September 28, 2018
PhD in Computer Science
Department Head, Media and Analytics
NEC Laboratories America
Research at Forefront: 3D Scene understanding and Visual Recognition.
Our current research topics in computer vision span two different areas, one is 3D scene understanding, and the other is visual recognition. Applications for 3D scene understanding include self-driving and augmented reality, while visual recognition can be applied to vast areas such as surveillance, retail and healthcare.
In 3D scene understanding, we take images as input and discover the 3D structure of the scene, along with interactions between its constituent elements. To recover 3D information from 2D images, we exploit cues from the geometry of image projection, knowledge of how light interacts with the scene and semantic priors that encode how the structure of the world is governed.
For visual recognition we are interested in determining how pixels can lead to more abstract information, using techniques from machine learning. Examples of information that we want to extract are recognizing who is in a picture, determining where the object of interest is, what activities are going on in the scene, trying to predict what future actions might take place in a scene, or how a scene might evolve.
Self-driving can lead to social impact such as reducing congestion, accidents and pollution to benefit us and future generations. But as social responsibility, if self-driving may cause to increase commuting time and distance, then for example, it may increase pollution as unintended consequence.
Novel Deep Learning Technologies for State-of-the-Art in Computer Vision.
NEC Labs has achieved strong advances in Domain Adaptation, to adapt a model trained in one domain to another one where no labels are available. The advent of deep learning has led to strong performances in tasks like facial recognition, we must ensure that our recognition software does not have implicit biases and performs equally well for Asians, Africans or any other ethnic group, to prevent misuse for profiling or unintended surveillance consequences. If we are deploying software that is known to have a bias towards a particular ethnic or gender category, then is our duty, it is a social responsibility to remove this bias. We have developed the first face recognition method which achieves performance on ethnicities with no labeled data at levels similar to fully supervised methods.
In the case of self-driving, NEC Labs is solving the next generation of challenges like occlusion reasoning and blind spot reasoning, or diverse future prediction, besides solving simpler tasks such as distance measurement, collision avoidance or lane keeping. With our occlusion reasoning and 3D scene understanding technologies, we can probabilistically guess what might be the semantic category in the hidden regions invisible to the driver and prevents accidents. Our future prediction can handle complex interactions between traffic participants and deal with the ambiguity of predicting multiple possible dangers given the same past history.
The key here is how do we inject insights from computer vision into the deep learning methods that we are developing.

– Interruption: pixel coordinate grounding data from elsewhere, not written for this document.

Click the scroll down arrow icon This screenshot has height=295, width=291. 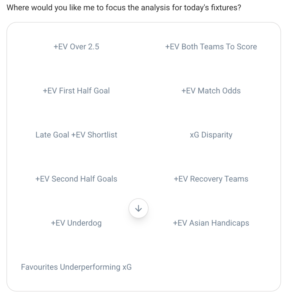pos(138,208)
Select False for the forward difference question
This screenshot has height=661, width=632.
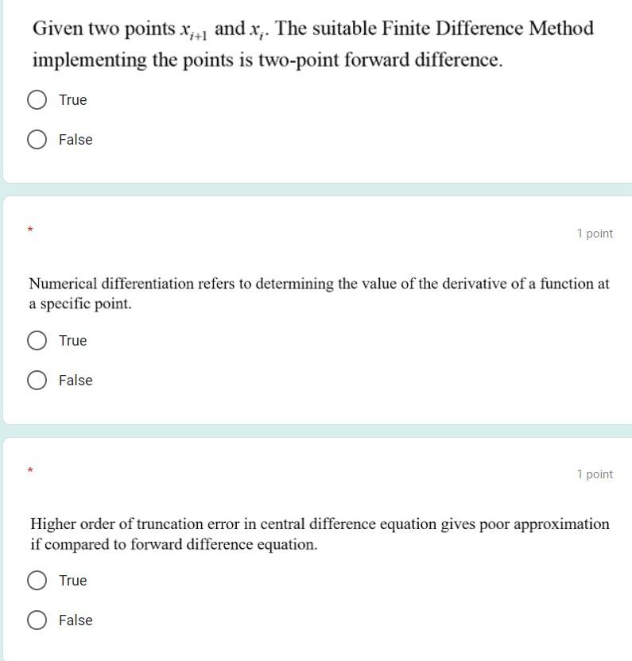tap(37, 140)
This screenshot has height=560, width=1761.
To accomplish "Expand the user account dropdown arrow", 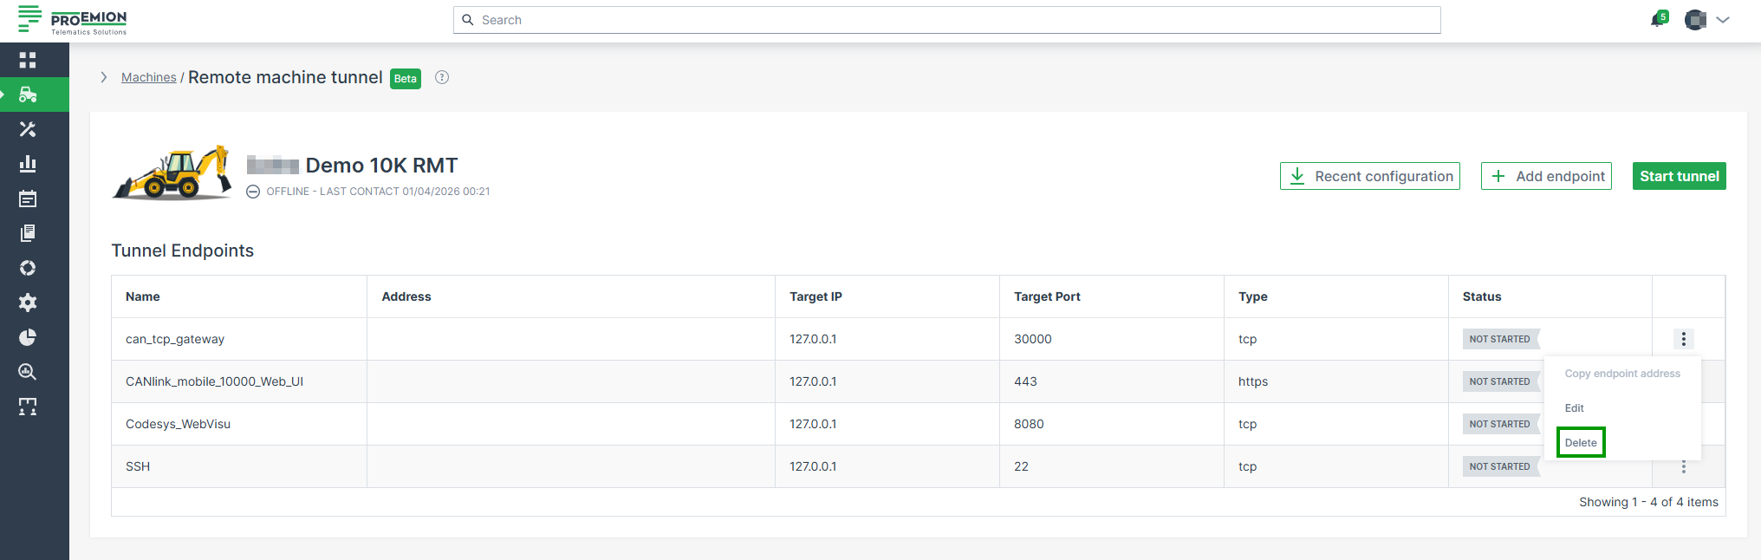I will coord(1723,20).
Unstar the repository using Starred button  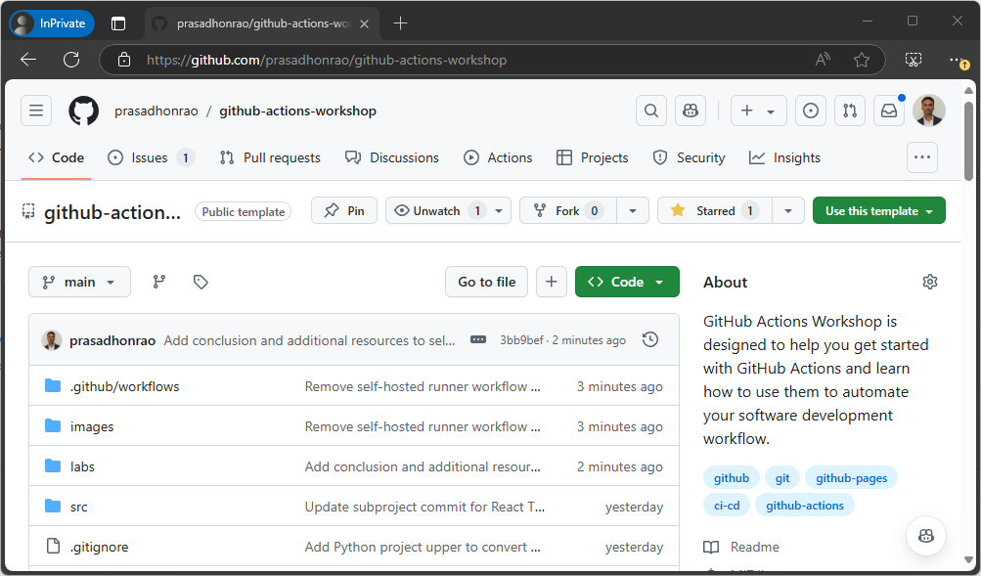coord(713,209)
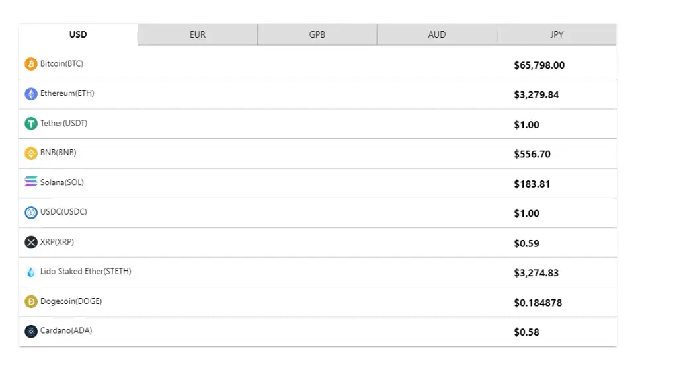Click the Solana(SOL) row label
677x378 pixels.
click(61, 182)
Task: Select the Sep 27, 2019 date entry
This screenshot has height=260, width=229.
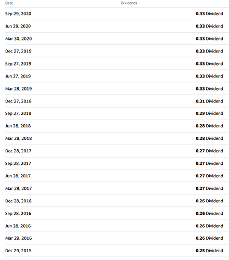Action: [18, 63]
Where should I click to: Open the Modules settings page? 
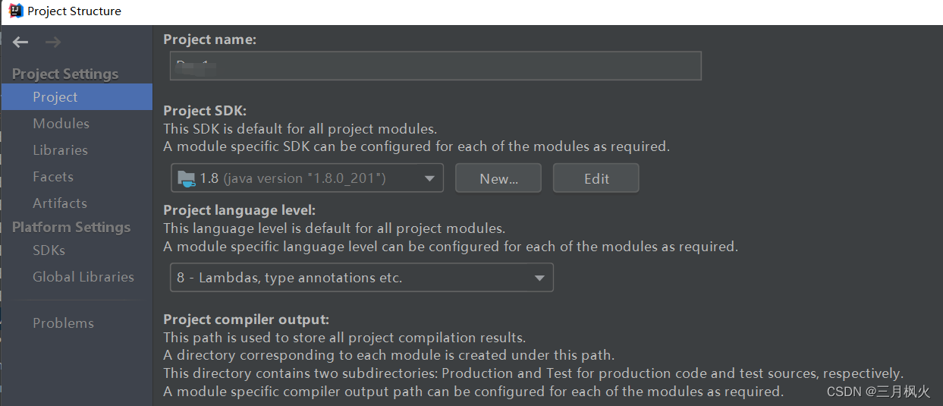[x=61, y=124]

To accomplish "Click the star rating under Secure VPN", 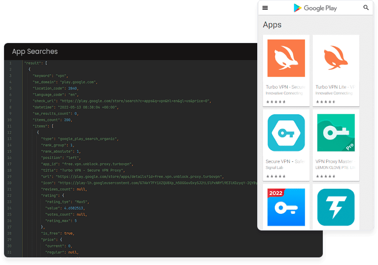I will coord(276,176).
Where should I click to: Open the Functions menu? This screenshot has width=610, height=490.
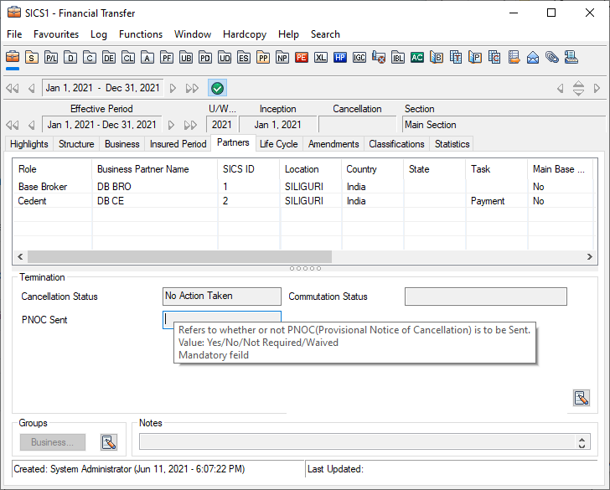(x=141, y=34)
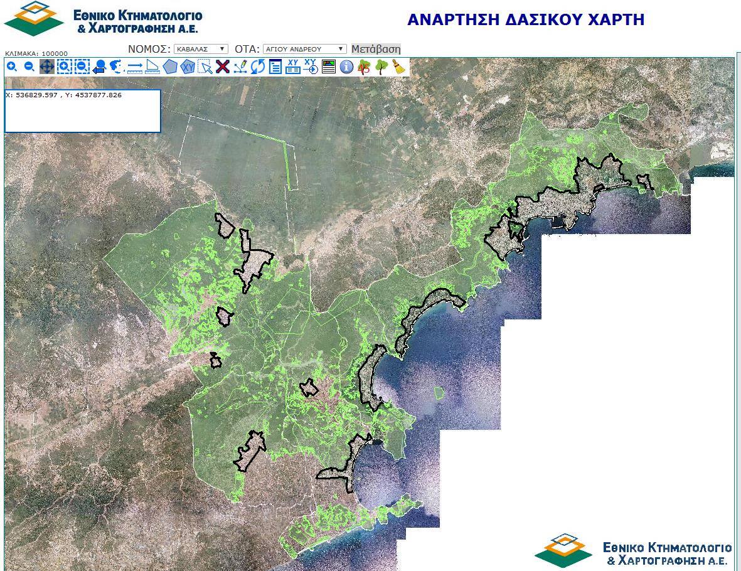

Another aspect that we are working on is interpretability. That is, we want to develop deep learning for computer vision that is not just a black box. Rather, it should allow us to make an informed decision about what is the possible reason for the black box to predict a certain outcome. Other challenges that we believe important are privacy, security or reliability of deep learning or computer vision methods.

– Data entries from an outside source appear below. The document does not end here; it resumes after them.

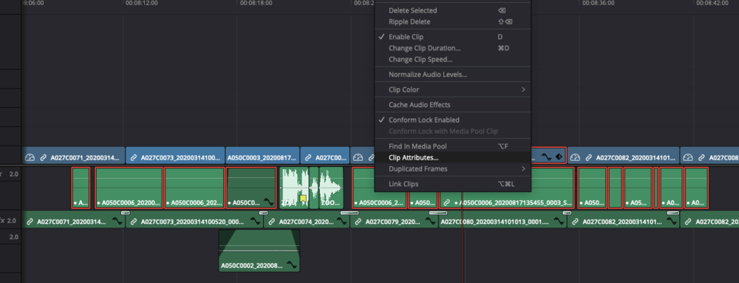Click the keyframe diamond icon on the selected video clip
This screenshot has width=739, height=283.
[559, 157]
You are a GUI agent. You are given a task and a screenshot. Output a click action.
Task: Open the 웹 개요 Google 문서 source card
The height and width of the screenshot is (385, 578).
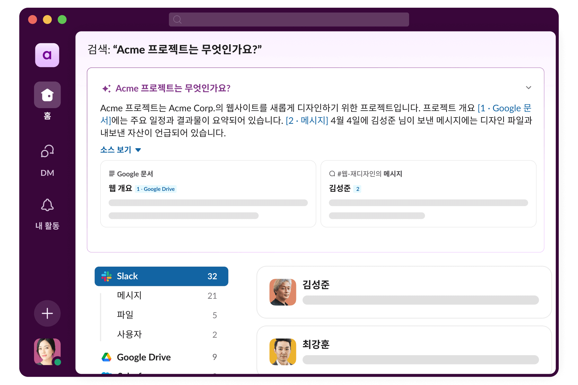pos(208,194)
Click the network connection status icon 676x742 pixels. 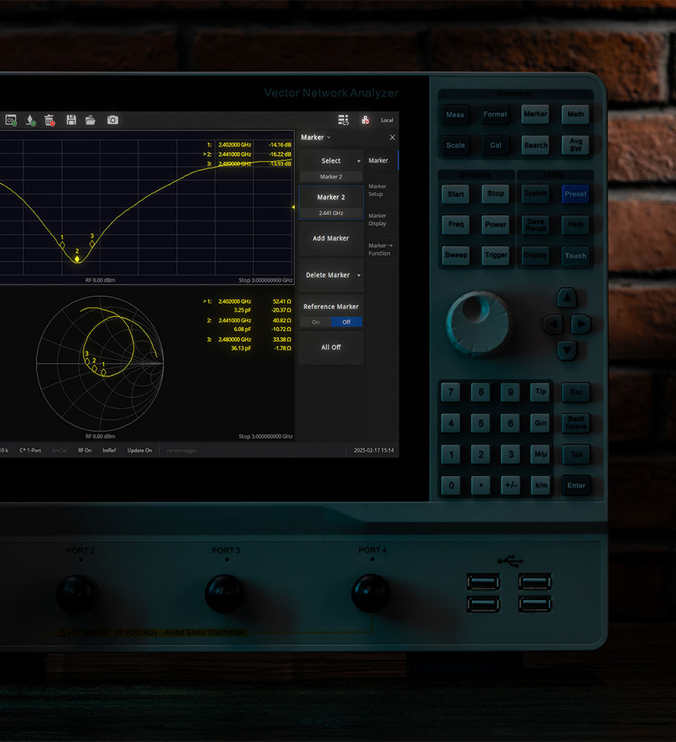click(x=365, y=120)
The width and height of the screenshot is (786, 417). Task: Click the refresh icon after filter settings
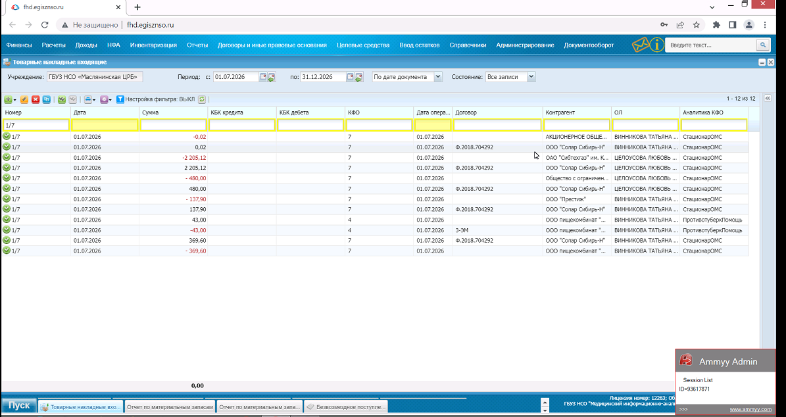coord(201,100)
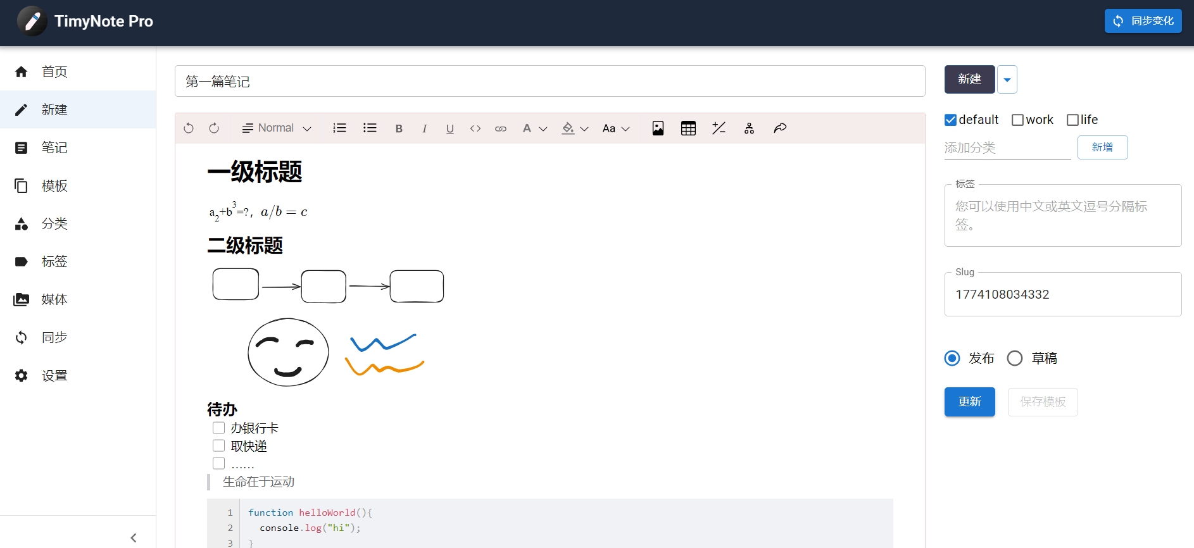Insert an image using the image icon
Viewport: 1194px width, 548px height.
(x=658, y=128)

Impact on the Research Community.
We are very active in research and professional associations. We publish regularly at the top-tier computer vision and machine learning venues such as CVPR, ICCV or NIPS. We organize workshops and tutorials on current topics at these venues to convey our message to the wider world, as well as to get insights. We also have a very strong internship program, many collaborations with universities and work with professors at various schools and their research groups on problems that are of mutual interest.

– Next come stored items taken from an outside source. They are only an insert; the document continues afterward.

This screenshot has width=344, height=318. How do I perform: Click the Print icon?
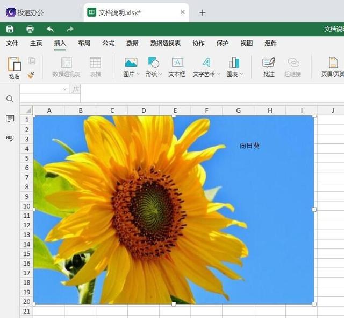click(30, 29)
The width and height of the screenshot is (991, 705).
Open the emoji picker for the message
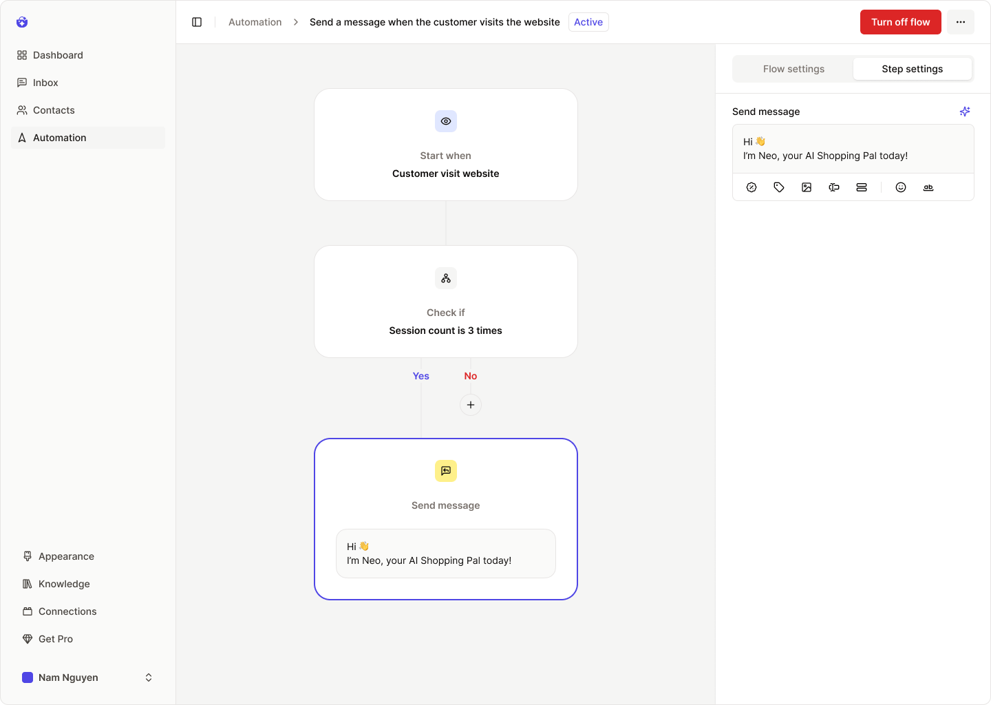pyautogui.click(x=901, y=187)
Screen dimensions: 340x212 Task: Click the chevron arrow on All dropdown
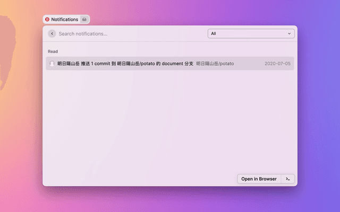point(290,33)
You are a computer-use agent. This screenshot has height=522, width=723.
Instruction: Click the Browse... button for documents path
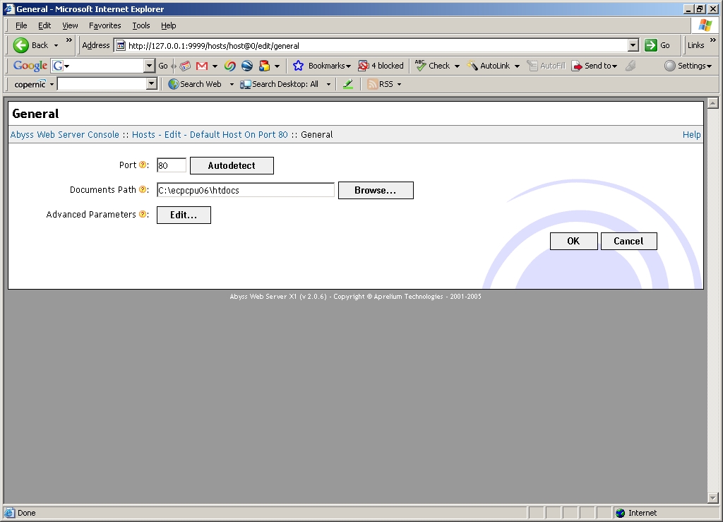tap(375, 191)
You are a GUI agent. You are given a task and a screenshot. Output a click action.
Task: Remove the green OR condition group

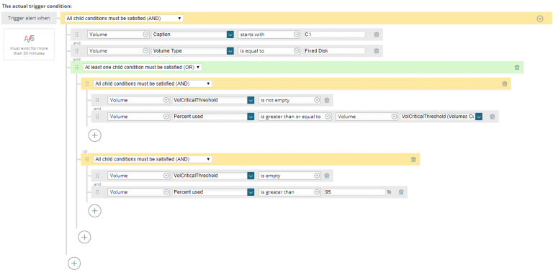tap(517, 68)
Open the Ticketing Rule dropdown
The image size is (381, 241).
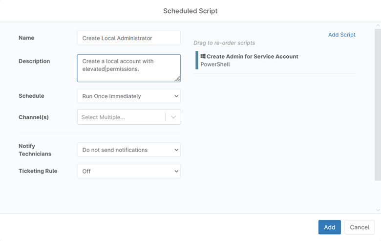pyautogui.click(x=128, y=171)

Advice for Young Researchers in Computer Vision
Computer vision right now is a very active field with new developments almost every day. I encourage young researchers to dive deeper into the core domain areas that are required to solve particular problems. We will make real impact when we figure out ways to combine our progress in black box deep learning methods, with our domain knowledge from tasks like 3D reconstruction or object recognition.
Another competence required is the ability to communicate and spread your ideas. The problems that we are solving now are big. It requires us to combine the efforts of many people and many organizations. And it's important that we are writing code that is reliable and reproducible and can be easily used by other people to achieve even bigger aims,
Next Innovations in the fields of Robotics and Augmented Reality
I believe the next level of problems in computer vision will be related to the newest type of interfaces that produce novel ways to interact with the physical world. Augmented reality will be huge since it is a new way for us to link up the physical and digital worlds. Another important area is Robotics, which is another such interface with several open challenges. Technically, we rely on large-scale labeled data now, but to solve problems when it is hard to get labels, we are also developing new methods in domain adaptation, self-supervision and learning by demonstration.
The Future of Computer Vision
Over the past five to ten years, a large amount of data has become available that allows us to solve much bigger problems than before. These strengths will continue in the future, the scale of the data will increase, computation speed and performance will keep getting better. This means that after ten years, the type of insight gained from computer vision might be fundamentally different or strengthened. Perhaps we can move beyond recognition to solving precognition problems. I can imagine a world twenty years from now when problems such as autonomous driving have been largely solved. As a result, the entire road infrastructure and the housing market might evolve and air pollution may be reduced. And these benefits might be possible because computer vision has been able to make progress.
Manmohan Chandraker received a B.Tech. in Electrical Engineering at the Indian Institute of Technology, Bombay and a PhD in Computer Science at the University of California, San Diego. Following a postdoctoral scholarship at the University of California, Berkeley, he joined NEC Labs America in Cupertino, where he conducts research in computer vision. His principal research interests are sparse and dense 3D reconstruction, including structure-from-motion, 3D scene understanding and dense modeling under complex illumination or material behavior, with applications to autonomous driving, robotics or human-computer interfaces. His work on provably optimal algorithms for structure and motion estimation received the Marr Prize Honorable Mention for Best Paper at ICCV 2007, the 2009 CSE Dissertation Award for Best Thesis at UC San Diego and was a nominee for the 2010 ACM Dissertation Award. His work on shape recovery from motion cues for complex material and illumination received the Best Paper Award at CVPR 2014.